En quoi l'histoire représente-t-elle un savoir indispensable et une science impossible ?

Le récit historique a mis longtemps à se dégager du mythe, de la religion et du roman. C’est une connaissance du passé humain lié à une méthode, elle a acquis son statut scientifique au XIXème siècle. Si l’histoire se situe entre la science et l’art, n’a-t-elle pas un statut original parmi les sciences humaines qui de toute manière ne peuvent se modeler sur les sciences de la nature. Paul Ricoeur dit : «  Nous attendons par conséquent de l’histoire qu’elle fasse accéder le passé à cette dignité de l’objectivité. »

Dans toute religion on explique l’origine de l’homme. Ce n’est pas le récit de ce qui a eu lieu autrefois, c’est une explication qui vaut pour tous les temps, qui est un objet de croyance et non de connaissance. Le récit légendaire a pour but de tracer un modèle exemplaire de l’humanité. Le romancier est un témoin de son époque qui est capable de fournir des renseignements à l’historien. L’historien s’adresse à un lecteur méfiant qui attend un récit du passé authentifié.

L’événement historique est singulier, l’histoire appartient au temps, son mouvement est irréversible. Donc il ne peut pas y avoir d’expérimentation et de lois, on ne peut pas faire de prévisions. De plus l’histoire n’est pas indépendante de l’historien. L’histoire est donc une reconstitution, une recréation liée à une rhétorique de l’écrivain qui fait revivre les événements du passé, c’est-à-dire qui doit organiser les événements de telle manière que le récit ait un sens pour le lecteur. Ce qui a fait dire à certains philosophes comme Raymond Aron dans Introduction à la philosophie de l’histoire : « L’historien appartient à l’histoire ». La subjectivité de l’historien n’est pas liée à une mémoire passionnelle, c’est une subjectivité de réflexion liée à la culture de son époque. L’histoire est une science difficile et même impossible selon certains philosophes.

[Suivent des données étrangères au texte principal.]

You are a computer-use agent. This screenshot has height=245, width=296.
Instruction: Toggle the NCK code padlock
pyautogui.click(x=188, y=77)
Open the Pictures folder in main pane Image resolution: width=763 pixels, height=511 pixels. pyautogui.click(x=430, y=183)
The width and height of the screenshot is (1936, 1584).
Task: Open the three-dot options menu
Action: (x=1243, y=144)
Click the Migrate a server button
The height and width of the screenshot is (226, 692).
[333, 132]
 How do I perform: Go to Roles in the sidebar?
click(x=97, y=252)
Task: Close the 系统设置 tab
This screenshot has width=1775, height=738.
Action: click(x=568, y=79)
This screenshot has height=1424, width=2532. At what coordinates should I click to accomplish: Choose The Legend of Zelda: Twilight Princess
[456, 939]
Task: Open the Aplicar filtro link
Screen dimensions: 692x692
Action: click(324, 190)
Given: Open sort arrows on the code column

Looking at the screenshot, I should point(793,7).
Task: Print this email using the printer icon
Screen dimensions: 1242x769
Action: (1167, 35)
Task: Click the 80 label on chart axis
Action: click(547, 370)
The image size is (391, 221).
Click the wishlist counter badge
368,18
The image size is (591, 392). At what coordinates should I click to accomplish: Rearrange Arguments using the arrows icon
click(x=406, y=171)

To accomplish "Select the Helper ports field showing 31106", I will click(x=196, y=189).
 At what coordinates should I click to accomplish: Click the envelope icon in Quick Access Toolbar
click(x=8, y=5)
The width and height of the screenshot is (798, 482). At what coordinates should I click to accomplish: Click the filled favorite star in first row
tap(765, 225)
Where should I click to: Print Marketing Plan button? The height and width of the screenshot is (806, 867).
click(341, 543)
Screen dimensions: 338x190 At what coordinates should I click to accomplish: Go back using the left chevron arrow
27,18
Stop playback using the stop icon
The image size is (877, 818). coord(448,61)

Elle est pourtant indispensable. La vérité de l’historien n’est pas à chercher du côté de sa neutralité objective. Sans connaissance du passé, le présent serait inintelligible. Elle a un sens métaphysique, donne le sentiment d’appartenir à une même humanité. Nietzsche montre que l’histoire a une fonction de catharsis. Même si l’historien embellit le passé, l’histoire nous permet de prendre du recul par rapport au présent et nous donne de l’espoir. Ce qui a été possible autrefois l’est encore aujourd’hui. La connaissance du passé nous permet de ne pas être englué dans le présent, d’échapper au pathos parce qu’elle nous donne la force de faire des projets et de vaincre nos passions dit Nietzsche. Albert Camus montre qu’il y a une vertu pédagogique de l’histoire. Le journaliste doit s’inspirer de l’historien.

Les sciences humaines ne peuvent pas avoir les mêmes méthodes que les autres. Le sociologue allemand Dilthey dit : «  Nous expliquons la nature de l’extérieur, nous comprenons la vie psychique de l’intérieur : ressaisir les intentions des hommes du passé c’est particulier à l’anthropologie scientifique ». L’historien ne peut être objectif au sens où rien ne prouve absolument que le récit corresponde à la réalité, mais il peut être objectif en témoignant d’une volonté de vérité. Il y a des faits historiques liés à des milliers de témoignages qu’il serait malhonnête de nier. Il est dangereux de dissoudre l’idée de réalité historique au bénéfice de l’idée qu’il n’y en a que des interprétations.